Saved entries
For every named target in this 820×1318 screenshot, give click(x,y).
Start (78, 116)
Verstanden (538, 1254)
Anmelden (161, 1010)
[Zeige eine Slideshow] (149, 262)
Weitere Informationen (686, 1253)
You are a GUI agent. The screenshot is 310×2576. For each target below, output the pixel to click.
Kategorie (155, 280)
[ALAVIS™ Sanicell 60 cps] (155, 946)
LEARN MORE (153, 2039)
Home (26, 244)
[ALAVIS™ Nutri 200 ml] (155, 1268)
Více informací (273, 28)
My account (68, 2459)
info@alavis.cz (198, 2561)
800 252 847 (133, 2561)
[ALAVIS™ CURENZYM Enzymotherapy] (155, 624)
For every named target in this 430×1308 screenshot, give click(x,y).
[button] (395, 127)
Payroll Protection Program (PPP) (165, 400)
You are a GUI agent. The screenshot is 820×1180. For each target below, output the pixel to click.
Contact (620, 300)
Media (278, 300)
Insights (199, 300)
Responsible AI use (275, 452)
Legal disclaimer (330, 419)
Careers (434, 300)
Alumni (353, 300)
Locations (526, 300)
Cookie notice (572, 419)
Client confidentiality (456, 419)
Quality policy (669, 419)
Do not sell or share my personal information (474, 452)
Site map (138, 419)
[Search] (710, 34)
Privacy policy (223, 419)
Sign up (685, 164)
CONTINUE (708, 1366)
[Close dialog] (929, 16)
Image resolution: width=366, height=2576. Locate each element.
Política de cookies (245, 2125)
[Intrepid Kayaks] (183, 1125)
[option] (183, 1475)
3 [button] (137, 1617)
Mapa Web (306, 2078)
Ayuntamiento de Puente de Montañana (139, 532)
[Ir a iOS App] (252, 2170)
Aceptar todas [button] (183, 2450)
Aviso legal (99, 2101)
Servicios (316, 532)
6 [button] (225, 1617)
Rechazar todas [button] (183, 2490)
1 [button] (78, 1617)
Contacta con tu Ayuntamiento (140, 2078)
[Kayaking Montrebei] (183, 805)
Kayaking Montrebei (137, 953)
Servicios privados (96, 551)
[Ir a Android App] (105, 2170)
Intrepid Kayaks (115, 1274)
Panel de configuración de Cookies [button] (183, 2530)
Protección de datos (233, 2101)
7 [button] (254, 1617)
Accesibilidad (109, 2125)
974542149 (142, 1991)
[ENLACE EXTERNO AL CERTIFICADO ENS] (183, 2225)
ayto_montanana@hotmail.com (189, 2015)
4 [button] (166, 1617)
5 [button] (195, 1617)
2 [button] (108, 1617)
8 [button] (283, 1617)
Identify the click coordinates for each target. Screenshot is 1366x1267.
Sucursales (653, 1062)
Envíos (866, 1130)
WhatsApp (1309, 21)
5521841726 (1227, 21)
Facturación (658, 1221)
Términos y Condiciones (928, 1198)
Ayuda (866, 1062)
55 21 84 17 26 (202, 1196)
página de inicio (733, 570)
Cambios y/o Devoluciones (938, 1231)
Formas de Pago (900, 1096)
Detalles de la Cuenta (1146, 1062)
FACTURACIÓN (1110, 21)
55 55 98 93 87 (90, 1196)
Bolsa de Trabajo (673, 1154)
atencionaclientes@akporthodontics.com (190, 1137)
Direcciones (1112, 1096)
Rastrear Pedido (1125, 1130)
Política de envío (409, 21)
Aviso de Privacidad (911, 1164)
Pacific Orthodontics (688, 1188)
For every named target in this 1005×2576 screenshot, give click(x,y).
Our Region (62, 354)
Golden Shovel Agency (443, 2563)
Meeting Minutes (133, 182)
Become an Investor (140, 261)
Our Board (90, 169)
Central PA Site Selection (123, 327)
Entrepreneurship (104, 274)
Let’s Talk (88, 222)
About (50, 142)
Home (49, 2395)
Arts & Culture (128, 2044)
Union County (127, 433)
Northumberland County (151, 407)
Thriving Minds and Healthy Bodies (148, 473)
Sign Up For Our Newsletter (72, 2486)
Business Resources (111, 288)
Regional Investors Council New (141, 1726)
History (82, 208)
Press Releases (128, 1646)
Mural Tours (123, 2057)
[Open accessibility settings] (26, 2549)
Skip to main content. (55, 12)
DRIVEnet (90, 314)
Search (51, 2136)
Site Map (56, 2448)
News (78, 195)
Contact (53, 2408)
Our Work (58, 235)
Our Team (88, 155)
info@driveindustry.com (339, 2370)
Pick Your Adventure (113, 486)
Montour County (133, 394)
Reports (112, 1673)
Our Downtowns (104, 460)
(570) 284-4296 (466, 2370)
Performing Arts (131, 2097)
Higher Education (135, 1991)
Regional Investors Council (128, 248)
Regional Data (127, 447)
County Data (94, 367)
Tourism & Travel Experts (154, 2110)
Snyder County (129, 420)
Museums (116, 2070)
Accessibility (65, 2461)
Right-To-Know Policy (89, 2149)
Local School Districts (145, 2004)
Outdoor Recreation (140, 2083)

Exercise prompt → Within the data above, pick out all lines holding the word "pixel".

Exercise response →
You are a GUI agent. The screenshot is 310×2576. For each target below, output the pixel to click.
You are a GUI agent. The screenshot is 820×1180. For each target below, output the pixel to click.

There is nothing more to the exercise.